Wenn sie in der Stadt bleiben könnten, könnten sie dort abchillen. Sie wissen auch nicht, wie jetzt genau. Vielleicht mit einem Film oder Big Bang Theory. Die Leute in Big Bang sind voll verrückt. Das ist sehr lustig. In ihrem Zimmer können sie jedenfalls nicht spielen. Da ist eine Spinne an der Wand, und sie finden Spinnen voll unangenehm.

Ihre Freundinnen haben es gut. Sie können immer in der Stadt sein. Alle Kinder in der Stadt haben es besser. Das alte Haus auf dem Land war unsere Idee. Alte Leute dürfen dort eh gern sein. Kein Problem. Sie nicht. Ihr Leben hat gerade erst angefangen. Unseres ist vorbei.

Das Zeitfenster, in dem man die Wochenenden glücklich im Kreis der Familie weit draußen vor den Ballungsräumen verbringt, ist knapp bemessen. Spätestens ab dem Gymnasium hat man mit Widerstand zu rechnen. Sobald das Haus fertig renoviert ist, steht es auch schon wieder leer. Die Kinder liegen dann lieber in der Stadtwohnung herum und beklagen sich darüber, dass es am Samstag und Sonntag unerträglich fad ist. Niemand kommt einen besuchen. Sie selbst können auch niemanden besuchen, weil alle besten Freundinnen zu Besuch bei anderen Kindern auf dem Land sind. Dort beklagen sie sich im Nachbarhaus darüber, dass unsere Kinder nicht hier sind und es auf dem Land so langweilig ist, dass sogar unsere Kinder, die sie jetzt nicht besuchen können, weil sie in der Stadt sind, in der Stadt bleiben dürfen. Man nennt das Luxusprobleme. Sie werden in der Pubertät nicht kleiner werden.
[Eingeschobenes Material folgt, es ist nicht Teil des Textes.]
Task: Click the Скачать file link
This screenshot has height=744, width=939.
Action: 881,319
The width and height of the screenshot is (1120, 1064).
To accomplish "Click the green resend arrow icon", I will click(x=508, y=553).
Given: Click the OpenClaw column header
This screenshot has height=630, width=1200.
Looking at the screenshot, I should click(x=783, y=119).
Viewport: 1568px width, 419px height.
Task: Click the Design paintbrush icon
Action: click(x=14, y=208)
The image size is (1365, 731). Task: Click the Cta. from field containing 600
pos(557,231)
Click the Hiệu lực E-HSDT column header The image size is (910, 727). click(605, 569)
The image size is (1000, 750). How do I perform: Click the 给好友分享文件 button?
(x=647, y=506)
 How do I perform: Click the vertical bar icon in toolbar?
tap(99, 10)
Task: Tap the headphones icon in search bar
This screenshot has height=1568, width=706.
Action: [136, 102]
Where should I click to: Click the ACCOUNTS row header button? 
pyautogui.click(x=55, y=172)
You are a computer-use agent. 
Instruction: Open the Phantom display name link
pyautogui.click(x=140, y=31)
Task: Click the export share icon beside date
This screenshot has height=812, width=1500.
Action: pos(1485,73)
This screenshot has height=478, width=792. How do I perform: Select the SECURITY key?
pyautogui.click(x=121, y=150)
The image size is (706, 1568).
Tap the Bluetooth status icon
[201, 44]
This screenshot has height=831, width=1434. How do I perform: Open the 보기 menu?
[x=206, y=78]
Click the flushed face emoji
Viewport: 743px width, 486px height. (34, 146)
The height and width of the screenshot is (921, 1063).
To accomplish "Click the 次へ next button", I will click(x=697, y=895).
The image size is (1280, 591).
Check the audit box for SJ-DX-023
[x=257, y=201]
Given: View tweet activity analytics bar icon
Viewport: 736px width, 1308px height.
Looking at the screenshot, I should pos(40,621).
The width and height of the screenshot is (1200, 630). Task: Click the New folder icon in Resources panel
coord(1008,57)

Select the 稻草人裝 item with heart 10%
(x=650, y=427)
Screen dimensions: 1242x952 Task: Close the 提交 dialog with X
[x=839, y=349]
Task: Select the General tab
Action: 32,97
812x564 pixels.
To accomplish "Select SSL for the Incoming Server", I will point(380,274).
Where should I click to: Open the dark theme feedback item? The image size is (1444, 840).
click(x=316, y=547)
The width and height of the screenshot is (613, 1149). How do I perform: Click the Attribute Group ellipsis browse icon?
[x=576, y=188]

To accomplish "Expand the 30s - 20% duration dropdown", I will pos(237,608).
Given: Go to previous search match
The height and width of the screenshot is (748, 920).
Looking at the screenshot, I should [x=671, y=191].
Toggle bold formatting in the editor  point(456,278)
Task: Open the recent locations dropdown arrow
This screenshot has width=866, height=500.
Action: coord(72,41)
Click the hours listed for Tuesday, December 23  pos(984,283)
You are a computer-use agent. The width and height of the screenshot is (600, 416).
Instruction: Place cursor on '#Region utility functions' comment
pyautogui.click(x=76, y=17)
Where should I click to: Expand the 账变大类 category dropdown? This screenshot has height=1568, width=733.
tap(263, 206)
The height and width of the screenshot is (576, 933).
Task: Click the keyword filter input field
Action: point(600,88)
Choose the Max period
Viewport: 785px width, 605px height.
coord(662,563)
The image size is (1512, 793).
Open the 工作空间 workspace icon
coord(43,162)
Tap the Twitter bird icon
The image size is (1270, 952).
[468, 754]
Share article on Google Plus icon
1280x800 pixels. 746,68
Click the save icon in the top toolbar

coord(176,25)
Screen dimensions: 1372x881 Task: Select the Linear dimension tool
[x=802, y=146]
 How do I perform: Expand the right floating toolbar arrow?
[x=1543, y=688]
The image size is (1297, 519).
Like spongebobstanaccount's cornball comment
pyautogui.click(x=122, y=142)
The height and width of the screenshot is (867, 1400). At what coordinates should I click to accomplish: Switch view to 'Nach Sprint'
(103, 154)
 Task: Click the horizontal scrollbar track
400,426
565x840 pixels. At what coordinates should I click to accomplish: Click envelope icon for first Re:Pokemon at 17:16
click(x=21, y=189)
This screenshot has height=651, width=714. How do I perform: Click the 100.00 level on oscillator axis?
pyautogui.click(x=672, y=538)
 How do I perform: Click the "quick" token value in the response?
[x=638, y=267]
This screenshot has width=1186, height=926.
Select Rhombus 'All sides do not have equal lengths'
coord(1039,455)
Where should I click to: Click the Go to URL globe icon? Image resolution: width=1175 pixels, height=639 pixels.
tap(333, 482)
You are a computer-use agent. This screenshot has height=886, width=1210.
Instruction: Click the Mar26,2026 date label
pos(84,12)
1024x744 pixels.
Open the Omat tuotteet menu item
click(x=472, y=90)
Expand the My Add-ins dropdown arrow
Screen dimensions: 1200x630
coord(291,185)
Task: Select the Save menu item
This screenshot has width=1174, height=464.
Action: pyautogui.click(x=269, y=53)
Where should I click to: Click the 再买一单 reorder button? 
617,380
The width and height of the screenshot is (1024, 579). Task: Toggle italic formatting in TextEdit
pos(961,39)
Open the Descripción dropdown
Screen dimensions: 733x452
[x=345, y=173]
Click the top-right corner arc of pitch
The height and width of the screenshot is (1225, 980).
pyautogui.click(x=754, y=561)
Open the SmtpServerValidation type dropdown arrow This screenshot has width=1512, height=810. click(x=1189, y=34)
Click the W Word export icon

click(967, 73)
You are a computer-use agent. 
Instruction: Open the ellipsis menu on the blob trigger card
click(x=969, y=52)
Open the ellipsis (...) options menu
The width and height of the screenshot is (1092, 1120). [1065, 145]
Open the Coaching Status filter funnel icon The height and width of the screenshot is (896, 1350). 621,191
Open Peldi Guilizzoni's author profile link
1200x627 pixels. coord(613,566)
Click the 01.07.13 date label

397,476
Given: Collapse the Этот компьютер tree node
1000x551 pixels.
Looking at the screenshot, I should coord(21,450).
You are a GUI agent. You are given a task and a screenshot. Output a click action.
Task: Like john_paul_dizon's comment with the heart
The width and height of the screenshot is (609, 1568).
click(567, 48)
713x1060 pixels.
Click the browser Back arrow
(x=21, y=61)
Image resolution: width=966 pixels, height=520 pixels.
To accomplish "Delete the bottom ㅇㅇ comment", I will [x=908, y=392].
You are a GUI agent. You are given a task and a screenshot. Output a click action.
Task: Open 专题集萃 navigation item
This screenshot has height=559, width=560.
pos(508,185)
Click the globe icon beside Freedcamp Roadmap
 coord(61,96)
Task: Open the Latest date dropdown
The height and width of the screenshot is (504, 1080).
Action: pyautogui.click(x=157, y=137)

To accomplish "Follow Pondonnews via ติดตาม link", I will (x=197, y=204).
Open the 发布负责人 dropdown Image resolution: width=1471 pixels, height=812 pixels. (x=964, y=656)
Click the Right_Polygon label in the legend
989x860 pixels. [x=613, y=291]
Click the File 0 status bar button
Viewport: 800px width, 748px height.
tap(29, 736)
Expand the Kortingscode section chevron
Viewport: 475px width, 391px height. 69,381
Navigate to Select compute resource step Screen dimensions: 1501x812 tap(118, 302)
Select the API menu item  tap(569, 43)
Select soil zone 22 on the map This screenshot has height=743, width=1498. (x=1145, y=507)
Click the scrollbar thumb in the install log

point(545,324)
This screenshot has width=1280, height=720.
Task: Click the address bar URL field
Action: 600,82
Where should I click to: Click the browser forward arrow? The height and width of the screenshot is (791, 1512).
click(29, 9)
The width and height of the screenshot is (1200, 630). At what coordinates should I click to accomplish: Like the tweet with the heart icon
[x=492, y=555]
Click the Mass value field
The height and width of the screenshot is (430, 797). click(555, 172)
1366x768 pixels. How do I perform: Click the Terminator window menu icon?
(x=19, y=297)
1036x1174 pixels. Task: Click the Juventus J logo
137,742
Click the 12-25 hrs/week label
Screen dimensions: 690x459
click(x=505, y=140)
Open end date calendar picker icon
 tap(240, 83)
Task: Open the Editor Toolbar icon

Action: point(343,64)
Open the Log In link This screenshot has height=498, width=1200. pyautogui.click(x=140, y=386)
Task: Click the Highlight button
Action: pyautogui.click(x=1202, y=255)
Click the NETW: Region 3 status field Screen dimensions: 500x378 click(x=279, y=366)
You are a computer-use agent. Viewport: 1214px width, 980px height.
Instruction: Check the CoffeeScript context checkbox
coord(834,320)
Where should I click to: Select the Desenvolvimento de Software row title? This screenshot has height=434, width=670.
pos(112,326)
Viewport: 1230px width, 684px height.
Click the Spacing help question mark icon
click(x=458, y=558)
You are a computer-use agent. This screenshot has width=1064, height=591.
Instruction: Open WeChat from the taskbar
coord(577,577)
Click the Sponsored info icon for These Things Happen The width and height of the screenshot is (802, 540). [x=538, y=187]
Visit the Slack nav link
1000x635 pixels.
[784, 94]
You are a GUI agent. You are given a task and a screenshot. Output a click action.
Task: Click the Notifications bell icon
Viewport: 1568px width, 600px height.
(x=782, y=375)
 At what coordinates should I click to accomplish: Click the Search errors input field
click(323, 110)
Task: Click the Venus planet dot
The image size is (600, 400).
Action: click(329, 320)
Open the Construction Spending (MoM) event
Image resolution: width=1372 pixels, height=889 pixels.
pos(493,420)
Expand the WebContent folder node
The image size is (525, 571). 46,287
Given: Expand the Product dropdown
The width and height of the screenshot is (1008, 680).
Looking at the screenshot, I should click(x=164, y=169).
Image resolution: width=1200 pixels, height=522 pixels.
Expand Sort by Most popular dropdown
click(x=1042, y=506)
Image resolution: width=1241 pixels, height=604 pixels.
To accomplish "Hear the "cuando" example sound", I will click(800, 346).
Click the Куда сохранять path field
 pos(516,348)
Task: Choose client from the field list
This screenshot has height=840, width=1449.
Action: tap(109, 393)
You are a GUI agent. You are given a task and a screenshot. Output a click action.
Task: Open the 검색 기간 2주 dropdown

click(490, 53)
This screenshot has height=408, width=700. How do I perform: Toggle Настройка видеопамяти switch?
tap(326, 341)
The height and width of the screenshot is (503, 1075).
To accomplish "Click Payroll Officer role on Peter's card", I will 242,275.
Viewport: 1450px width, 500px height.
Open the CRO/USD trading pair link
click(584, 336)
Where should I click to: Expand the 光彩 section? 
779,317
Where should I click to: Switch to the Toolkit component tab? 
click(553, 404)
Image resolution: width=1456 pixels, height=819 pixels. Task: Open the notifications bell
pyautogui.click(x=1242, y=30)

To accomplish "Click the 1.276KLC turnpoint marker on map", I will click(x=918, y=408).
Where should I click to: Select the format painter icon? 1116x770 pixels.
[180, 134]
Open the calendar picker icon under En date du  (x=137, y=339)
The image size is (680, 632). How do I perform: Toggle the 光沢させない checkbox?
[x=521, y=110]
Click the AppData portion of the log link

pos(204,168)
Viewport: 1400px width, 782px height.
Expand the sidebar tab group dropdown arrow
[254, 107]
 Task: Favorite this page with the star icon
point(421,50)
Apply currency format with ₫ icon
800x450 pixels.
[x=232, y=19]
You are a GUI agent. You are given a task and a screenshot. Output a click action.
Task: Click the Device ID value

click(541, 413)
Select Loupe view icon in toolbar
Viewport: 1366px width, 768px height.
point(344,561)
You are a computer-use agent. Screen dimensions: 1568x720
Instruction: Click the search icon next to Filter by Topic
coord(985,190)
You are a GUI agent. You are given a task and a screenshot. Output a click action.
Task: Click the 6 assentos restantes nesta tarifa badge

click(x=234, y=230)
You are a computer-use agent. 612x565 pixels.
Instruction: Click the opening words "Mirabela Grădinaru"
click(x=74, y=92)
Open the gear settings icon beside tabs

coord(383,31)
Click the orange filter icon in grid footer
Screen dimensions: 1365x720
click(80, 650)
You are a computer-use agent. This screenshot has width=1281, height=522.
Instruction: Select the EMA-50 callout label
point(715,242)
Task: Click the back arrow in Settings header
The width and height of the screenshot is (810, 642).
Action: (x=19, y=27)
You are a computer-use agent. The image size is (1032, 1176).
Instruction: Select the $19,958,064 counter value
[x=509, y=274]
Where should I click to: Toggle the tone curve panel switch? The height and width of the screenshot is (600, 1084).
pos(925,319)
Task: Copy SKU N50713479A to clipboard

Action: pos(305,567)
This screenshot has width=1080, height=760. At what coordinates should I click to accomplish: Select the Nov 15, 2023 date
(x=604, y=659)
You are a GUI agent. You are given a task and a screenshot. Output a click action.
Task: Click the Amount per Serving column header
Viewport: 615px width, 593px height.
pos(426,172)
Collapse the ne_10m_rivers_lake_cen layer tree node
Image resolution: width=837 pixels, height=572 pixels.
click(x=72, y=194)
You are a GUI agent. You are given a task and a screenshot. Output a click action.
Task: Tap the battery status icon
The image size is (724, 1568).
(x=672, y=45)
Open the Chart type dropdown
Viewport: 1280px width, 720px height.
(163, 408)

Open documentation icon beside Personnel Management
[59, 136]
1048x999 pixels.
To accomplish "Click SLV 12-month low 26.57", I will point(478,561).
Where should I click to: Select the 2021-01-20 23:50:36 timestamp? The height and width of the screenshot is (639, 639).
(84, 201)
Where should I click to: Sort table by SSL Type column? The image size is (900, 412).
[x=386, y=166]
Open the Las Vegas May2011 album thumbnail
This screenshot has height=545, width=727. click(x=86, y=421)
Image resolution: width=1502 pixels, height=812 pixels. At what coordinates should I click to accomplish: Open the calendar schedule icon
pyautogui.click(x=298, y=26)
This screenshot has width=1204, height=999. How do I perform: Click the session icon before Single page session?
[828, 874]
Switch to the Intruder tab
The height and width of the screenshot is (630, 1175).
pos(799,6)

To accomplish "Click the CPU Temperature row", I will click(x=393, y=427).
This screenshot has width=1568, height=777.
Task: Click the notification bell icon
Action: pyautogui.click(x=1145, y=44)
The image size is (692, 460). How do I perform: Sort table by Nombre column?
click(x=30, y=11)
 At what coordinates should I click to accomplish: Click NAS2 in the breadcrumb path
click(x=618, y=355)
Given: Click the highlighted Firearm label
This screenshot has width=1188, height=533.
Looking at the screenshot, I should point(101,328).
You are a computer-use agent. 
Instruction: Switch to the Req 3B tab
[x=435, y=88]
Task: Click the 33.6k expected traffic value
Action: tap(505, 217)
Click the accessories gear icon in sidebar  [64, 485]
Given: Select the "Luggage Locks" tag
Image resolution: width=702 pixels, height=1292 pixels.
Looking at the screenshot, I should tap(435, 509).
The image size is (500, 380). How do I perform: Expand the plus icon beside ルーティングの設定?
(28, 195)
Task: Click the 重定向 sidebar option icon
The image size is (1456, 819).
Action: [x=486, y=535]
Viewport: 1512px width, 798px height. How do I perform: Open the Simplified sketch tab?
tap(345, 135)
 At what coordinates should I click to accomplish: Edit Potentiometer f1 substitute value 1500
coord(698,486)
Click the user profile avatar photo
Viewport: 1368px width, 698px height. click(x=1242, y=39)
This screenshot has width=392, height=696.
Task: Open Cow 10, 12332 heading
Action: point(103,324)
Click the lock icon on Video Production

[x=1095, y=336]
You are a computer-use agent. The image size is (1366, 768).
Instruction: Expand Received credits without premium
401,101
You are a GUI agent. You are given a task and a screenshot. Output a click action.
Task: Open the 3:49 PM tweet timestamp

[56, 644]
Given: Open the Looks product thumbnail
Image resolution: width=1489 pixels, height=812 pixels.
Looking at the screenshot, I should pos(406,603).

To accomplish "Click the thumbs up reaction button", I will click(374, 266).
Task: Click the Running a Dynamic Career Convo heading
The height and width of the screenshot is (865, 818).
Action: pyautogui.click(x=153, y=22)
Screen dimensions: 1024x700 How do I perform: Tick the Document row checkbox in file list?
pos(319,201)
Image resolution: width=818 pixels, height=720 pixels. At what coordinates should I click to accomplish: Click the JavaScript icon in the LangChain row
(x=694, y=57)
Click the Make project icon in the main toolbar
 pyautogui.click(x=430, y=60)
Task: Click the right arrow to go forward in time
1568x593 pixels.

Wenn die Kinder einmal groß sind, wollen sie aber auch ein Haus auf dem Land haben. Das ist als Erwachsener sicher lustig. Man kann Katzen füttern, im Garten herumgraben oder Besuch von Freunden bekommen. Sie wollen aber ein anderes Haus haben als jetzt. Dieses Haus ist nicht schön. Es ist alt und grindig. Außerdem hat eine Maus den Osterhasen angeknabbert, der unter dem Bett liegt. Mäuse sind eigentlich voll süß. Sie sollen aber nicht im Haus sein. Irgendwo anders sein wäre überhaupt besser. Für alle. Dürfen die Kinder sich jetzt bitte eine DVD anschauen? Es ist langweilig. (Christian Schachinger, Family, DER STANDARD, 30.4.2013)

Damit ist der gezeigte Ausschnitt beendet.